Which lines of the records hold the string "help"? Report only how many of them there are.

- - - - - - -

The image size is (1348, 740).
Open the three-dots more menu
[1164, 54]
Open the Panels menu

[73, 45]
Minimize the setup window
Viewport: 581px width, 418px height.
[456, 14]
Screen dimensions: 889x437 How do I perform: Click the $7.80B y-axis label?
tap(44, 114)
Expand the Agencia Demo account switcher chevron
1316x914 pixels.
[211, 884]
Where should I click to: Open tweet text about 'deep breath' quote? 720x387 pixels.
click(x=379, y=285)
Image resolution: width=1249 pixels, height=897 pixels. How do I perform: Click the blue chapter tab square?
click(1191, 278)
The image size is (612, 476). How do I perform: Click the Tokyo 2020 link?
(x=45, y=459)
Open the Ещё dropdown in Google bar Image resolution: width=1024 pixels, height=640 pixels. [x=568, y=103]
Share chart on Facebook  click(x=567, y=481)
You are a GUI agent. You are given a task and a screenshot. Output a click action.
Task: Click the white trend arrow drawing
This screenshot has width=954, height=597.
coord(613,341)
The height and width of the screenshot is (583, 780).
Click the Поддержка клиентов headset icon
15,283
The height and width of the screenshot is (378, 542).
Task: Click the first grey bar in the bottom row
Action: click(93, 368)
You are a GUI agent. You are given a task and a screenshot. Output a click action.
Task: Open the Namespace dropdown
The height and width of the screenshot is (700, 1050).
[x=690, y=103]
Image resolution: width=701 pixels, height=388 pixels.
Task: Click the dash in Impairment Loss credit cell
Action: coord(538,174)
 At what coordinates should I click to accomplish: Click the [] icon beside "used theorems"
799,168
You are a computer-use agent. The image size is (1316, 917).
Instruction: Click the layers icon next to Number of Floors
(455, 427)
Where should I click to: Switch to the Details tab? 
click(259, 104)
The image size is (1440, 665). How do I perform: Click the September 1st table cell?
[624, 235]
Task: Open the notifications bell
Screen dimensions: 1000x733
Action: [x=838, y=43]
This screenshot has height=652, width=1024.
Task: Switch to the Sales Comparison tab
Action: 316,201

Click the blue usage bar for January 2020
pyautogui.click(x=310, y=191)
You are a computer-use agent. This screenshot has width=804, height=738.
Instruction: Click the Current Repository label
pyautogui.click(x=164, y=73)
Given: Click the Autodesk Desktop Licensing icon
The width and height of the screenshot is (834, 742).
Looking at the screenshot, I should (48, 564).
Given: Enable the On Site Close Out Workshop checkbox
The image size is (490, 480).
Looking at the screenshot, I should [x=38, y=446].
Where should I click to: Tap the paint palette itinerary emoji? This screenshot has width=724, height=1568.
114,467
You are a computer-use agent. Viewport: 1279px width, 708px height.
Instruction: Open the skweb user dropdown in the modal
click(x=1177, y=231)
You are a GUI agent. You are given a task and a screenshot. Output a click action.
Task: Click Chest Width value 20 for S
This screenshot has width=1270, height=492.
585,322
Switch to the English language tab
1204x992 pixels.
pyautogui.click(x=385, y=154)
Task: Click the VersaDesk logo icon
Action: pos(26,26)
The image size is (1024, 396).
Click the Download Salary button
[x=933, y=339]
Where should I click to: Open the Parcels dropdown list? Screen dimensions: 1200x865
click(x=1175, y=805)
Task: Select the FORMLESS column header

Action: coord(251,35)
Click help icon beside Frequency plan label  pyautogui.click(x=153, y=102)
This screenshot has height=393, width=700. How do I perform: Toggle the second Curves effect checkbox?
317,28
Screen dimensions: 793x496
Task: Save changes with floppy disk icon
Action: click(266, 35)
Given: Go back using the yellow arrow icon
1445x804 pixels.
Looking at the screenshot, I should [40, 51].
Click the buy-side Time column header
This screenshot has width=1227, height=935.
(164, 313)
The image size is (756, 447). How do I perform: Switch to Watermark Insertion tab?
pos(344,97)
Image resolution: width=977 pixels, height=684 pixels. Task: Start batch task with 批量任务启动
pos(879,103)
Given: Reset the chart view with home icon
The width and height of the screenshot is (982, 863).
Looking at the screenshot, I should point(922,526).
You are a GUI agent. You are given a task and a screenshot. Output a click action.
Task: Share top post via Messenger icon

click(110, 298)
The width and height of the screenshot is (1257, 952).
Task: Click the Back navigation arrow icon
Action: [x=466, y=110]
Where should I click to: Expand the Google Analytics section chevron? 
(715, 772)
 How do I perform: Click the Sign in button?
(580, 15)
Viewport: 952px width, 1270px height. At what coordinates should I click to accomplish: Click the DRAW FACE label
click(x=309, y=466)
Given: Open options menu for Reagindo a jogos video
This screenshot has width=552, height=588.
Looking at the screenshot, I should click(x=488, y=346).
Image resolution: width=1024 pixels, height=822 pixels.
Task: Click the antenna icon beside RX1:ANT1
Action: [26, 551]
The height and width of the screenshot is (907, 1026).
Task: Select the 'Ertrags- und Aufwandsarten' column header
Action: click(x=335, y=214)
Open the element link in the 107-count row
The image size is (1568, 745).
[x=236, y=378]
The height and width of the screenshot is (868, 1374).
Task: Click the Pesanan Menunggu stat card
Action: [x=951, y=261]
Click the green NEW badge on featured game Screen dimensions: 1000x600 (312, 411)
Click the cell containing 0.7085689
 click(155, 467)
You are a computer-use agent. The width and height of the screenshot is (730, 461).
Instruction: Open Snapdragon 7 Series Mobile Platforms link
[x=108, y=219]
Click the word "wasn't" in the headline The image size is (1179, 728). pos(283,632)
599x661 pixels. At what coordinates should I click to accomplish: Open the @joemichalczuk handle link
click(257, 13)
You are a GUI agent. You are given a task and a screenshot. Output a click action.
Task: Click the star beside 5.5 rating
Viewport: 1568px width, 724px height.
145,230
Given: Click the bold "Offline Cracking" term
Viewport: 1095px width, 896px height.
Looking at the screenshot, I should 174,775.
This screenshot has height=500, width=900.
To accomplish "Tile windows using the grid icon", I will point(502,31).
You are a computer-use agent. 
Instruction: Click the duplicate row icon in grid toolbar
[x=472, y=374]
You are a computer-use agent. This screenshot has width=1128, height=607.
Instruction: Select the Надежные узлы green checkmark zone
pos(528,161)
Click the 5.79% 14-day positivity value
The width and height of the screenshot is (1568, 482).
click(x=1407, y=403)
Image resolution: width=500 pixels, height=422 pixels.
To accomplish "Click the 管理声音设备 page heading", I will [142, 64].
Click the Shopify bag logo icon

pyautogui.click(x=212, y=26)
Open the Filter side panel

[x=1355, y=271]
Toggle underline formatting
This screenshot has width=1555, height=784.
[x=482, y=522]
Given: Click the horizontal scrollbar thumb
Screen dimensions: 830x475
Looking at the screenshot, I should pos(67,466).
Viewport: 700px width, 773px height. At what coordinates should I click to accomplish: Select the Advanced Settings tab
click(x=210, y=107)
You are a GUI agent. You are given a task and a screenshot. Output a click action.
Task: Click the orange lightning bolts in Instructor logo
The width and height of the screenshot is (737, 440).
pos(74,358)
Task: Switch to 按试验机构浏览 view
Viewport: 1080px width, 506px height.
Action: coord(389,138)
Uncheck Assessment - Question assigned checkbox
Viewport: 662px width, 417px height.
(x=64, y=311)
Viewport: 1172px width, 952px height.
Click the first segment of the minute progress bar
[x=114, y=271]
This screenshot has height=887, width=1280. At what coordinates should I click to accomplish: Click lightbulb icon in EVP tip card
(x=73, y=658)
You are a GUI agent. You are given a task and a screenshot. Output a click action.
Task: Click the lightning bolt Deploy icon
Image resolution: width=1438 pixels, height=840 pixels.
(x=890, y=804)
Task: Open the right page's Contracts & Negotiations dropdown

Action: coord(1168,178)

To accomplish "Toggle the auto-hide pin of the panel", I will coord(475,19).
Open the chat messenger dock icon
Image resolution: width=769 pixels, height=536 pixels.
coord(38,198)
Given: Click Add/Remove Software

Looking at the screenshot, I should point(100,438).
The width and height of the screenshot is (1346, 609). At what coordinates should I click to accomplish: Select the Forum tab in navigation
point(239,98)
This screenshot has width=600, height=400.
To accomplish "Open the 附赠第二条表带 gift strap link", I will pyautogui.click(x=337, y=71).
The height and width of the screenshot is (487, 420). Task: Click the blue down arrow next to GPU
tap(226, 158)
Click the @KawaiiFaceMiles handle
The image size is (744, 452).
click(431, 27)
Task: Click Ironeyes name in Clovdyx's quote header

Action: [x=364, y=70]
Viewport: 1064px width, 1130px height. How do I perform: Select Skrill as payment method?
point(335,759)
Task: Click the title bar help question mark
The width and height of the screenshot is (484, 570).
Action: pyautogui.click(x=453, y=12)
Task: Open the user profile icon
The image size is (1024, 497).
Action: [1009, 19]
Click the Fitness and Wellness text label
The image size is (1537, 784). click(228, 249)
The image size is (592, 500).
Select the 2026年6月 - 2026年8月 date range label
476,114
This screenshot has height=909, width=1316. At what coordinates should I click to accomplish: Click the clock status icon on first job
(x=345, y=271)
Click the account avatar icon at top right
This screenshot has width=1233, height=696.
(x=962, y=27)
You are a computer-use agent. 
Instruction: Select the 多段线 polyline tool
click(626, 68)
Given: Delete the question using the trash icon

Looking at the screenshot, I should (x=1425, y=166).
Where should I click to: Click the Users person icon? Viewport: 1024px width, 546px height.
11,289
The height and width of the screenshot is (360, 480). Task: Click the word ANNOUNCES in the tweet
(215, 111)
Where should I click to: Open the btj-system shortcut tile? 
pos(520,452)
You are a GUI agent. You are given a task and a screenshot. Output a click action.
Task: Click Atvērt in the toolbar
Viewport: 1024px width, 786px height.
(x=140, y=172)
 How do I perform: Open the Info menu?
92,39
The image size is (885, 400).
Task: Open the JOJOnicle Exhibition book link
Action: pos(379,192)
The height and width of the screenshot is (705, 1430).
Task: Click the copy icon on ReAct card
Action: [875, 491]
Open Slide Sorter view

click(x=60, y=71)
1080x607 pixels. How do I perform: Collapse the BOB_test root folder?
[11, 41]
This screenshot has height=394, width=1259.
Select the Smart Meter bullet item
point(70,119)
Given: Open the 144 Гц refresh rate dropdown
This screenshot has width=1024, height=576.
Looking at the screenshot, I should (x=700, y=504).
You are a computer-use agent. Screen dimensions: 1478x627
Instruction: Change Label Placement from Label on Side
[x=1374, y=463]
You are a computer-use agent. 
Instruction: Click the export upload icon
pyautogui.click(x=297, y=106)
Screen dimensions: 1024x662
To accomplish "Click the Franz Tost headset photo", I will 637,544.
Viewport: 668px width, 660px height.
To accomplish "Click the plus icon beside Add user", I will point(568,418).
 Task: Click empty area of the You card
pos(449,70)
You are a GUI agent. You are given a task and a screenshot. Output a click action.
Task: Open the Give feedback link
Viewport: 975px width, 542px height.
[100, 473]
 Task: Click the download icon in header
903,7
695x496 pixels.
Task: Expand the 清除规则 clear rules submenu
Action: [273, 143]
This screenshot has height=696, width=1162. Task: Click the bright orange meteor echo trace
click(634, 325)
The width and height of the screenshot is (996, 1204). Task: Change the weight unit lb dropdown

- - - - - - -

**Your response**:
2